**Exercise requirements**
1 > From the high elf discussion thread, output the part that opens with the words containing "The Unofficial High" and closes with "planets keep invading.", copied exactly.
2 > Answer these questions using the high elf discussion thread:
(a) What discrepancy was the writer commenting on when mentioning the Nightborne?
(b) What unique problem does WoW have, according to the thread?
(c) What reason does the thread give for why some people who don't bother about High Elves still give their support?

**Text to read**
⟨

The Unofficial High Elf Discussion Megathread

I don’t genuinely believe there are more Nightborne than any other race. Was really just commenting on the discrepancy in size between their capital and the others.

WoW also has a unique problem in so far as inhabitants of other planets keep invading.

3 Likes

Nobody wants to remove your beloved Blood Elves or Quel’thalas, in fact is you that want to remove the remaining High Elves from the game. That’s why High Elf fans become so mad sometimes, the amount of selfishness from Blood Elf fans is sickening.

You guys don’t know what empathy means, I hope real life will help you guys learn it, because this amount of selfishness is what make this world be so dark.

Why do you think there’s some people who dont bother about High Elves but still give their support? That’s right: Empathy!

9 Likes

I don’t know how you could interpret the faction dynamics this incorrectly.

⟩

**Given information**

⟨

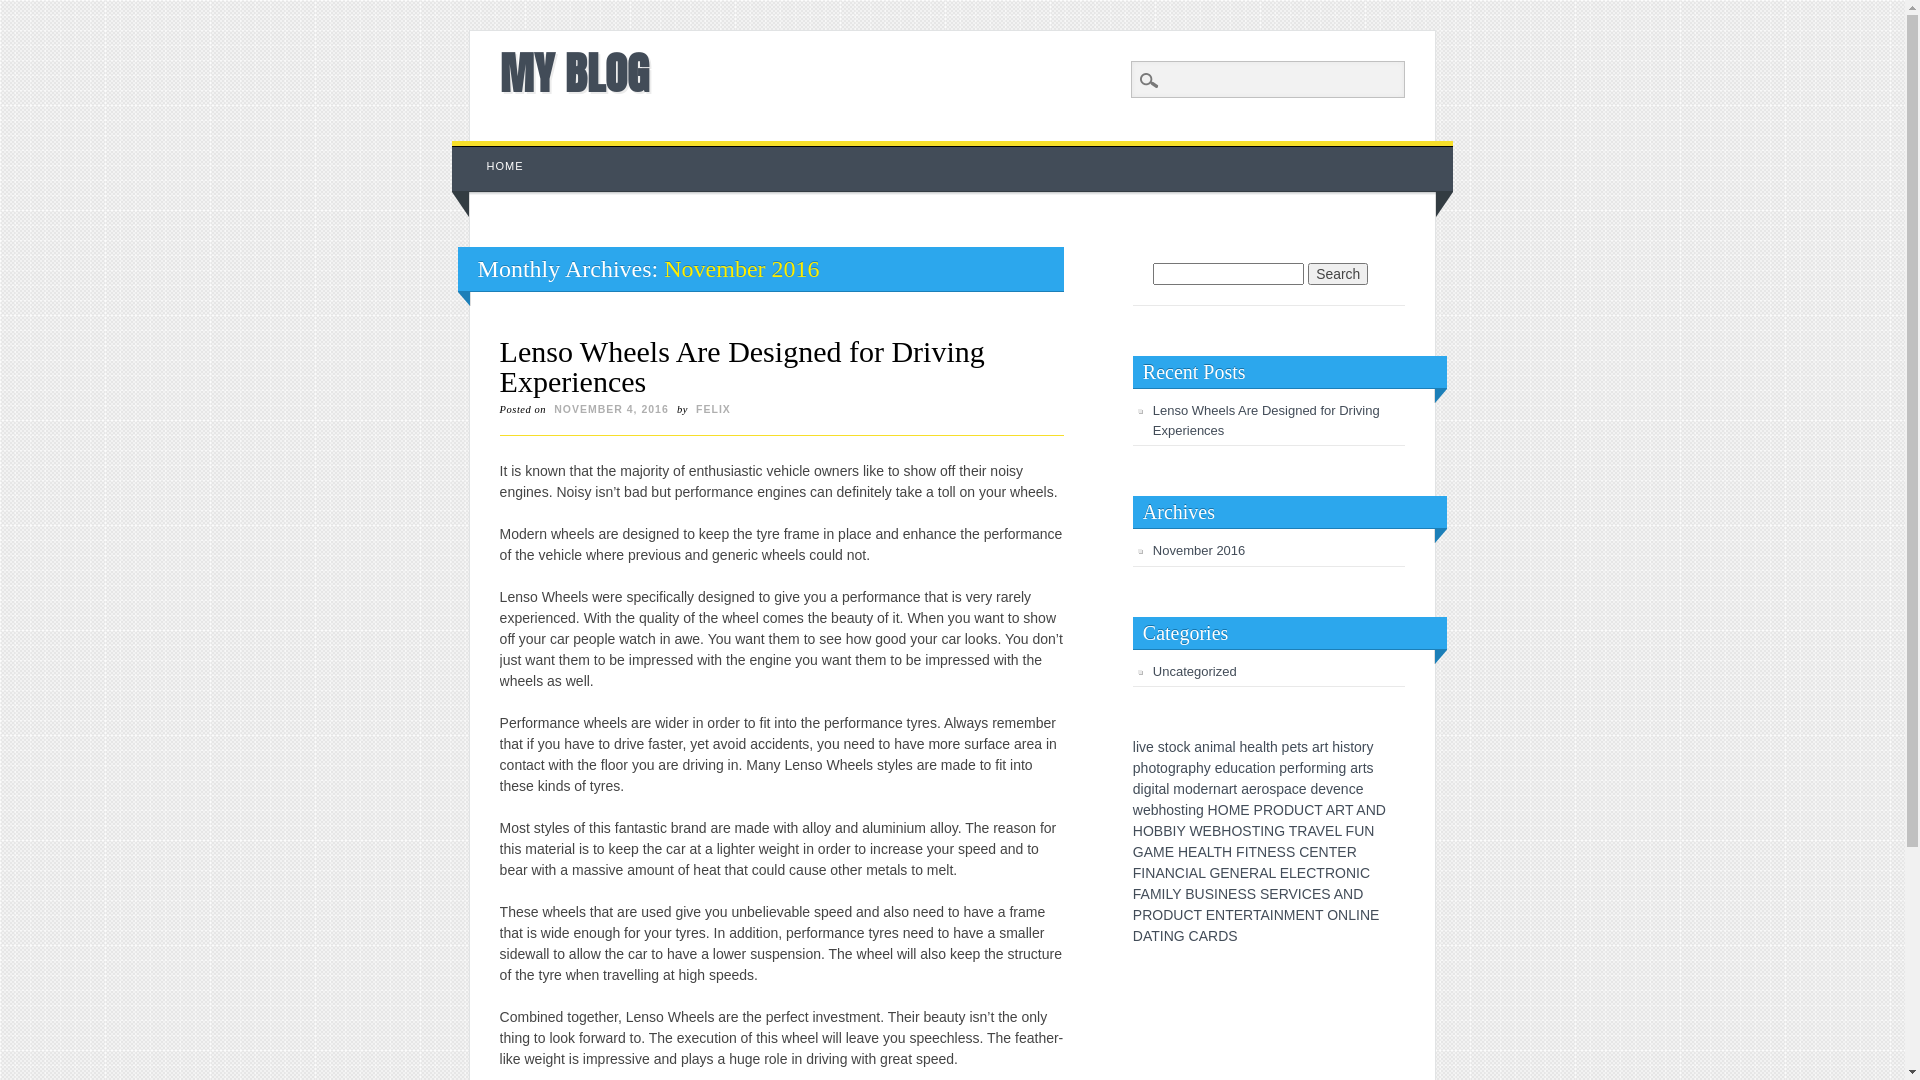 The width and height of the screenshot is (1920, 1080). I want to click on L, so click(1338, 831).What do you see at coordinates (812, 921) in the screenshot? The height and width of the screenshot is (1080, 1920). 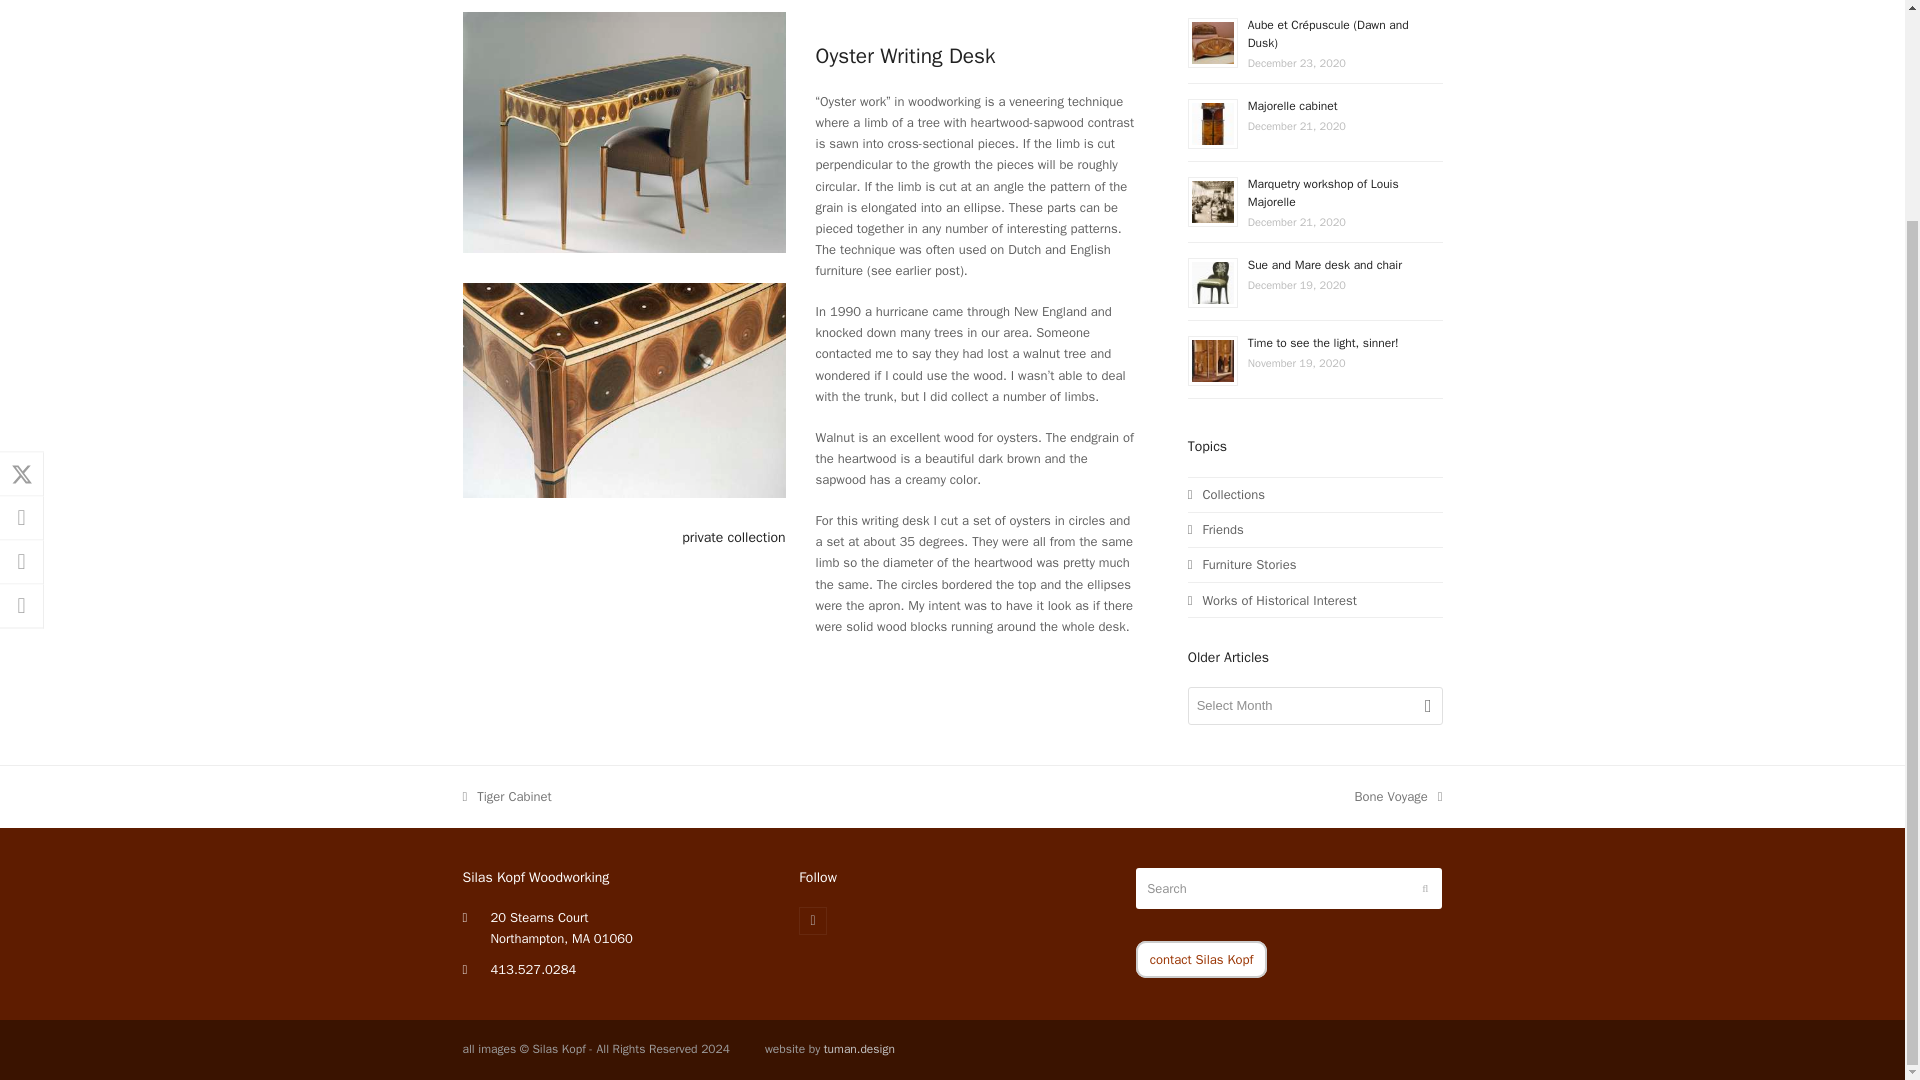 I see `Facebook` at bounding box center [812, 921].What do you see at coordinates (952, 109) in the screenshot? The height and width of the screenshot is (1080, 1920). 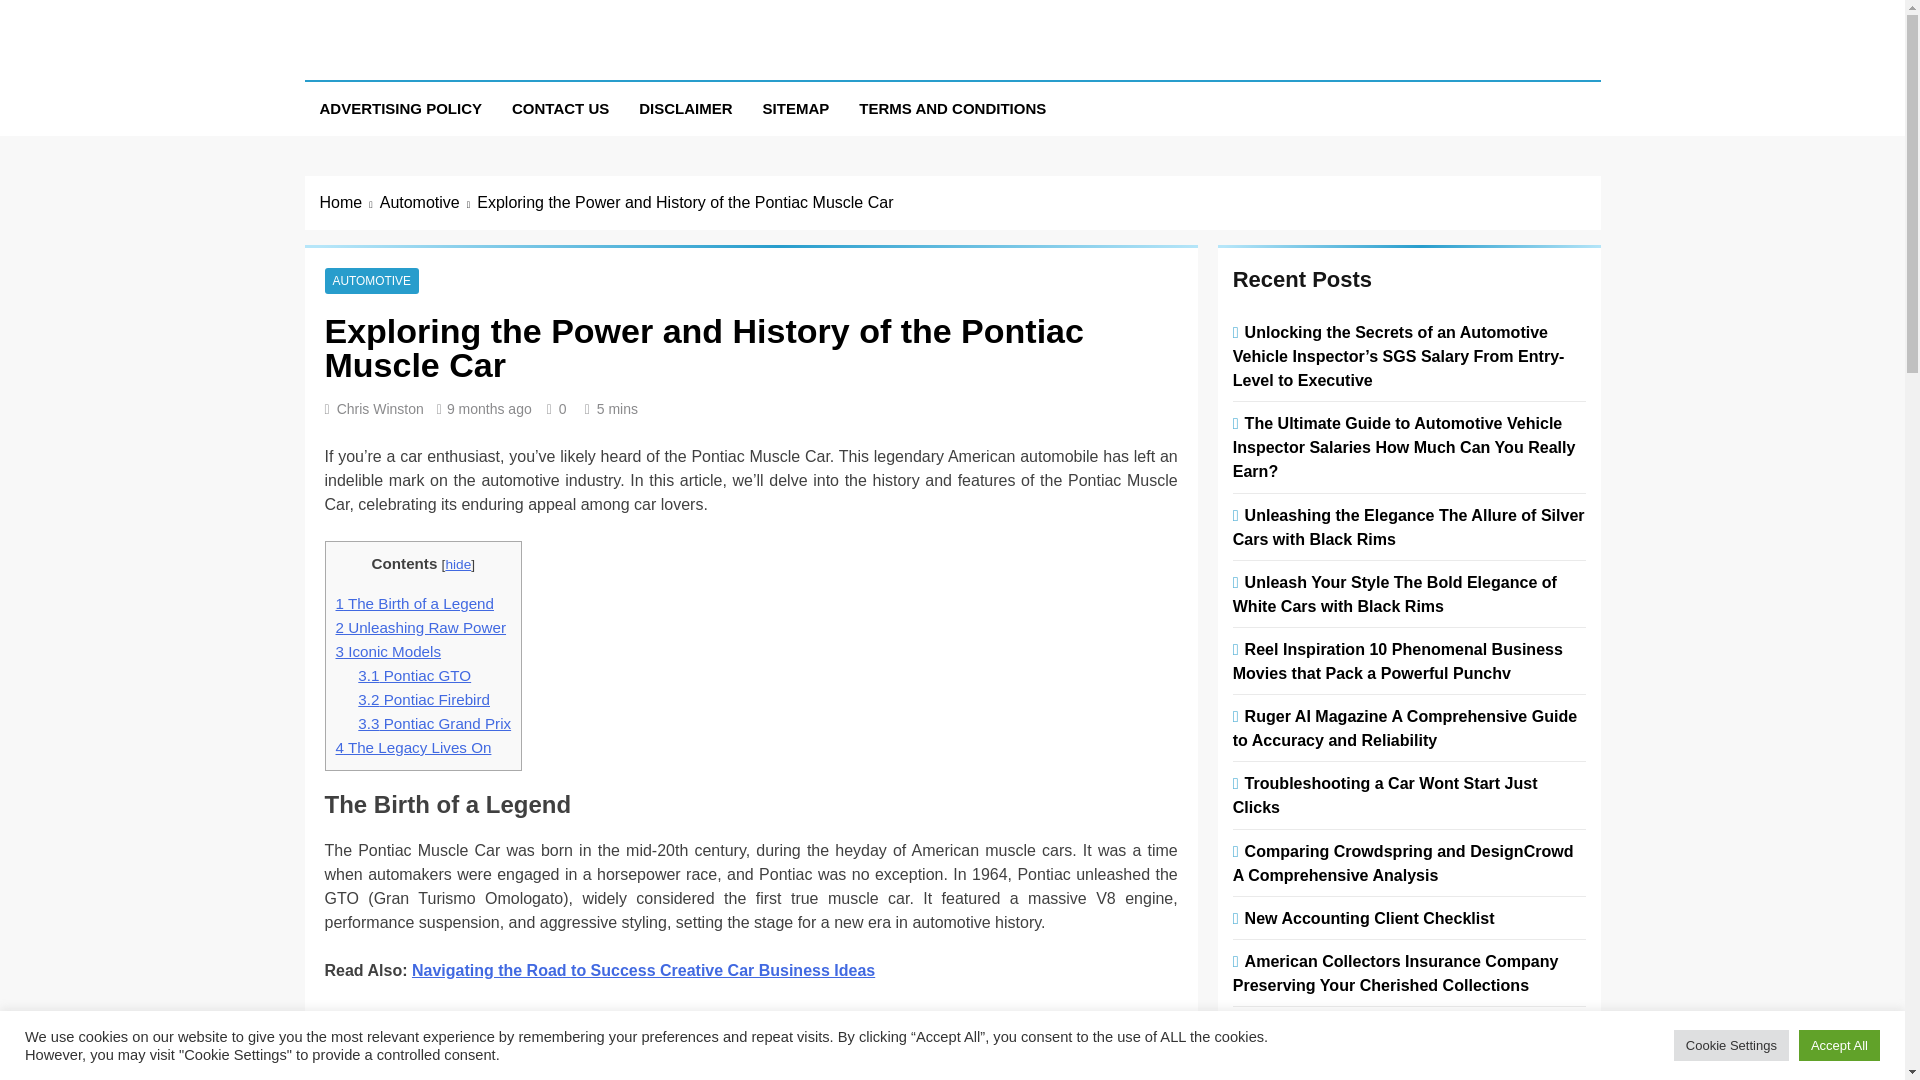 I see `TERMS AND CONDITIONS` at bounding box center [952, 109].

⟩

**Responses by task**
1 >
The Unofficial High Elf Discussion Megathread

I don’t genuinely believe there are more Nightborne than any other race. Was really just commenting on the discrepancy in size between their capital and the others.

WoW also has a unique problem in so far as inhabitants of other planets keep invading.

2 >
(a) The discrepancy in size between the Nightborne capital and the others.
(b) Inhabitants of other planets keep invading.
(c) Empathy.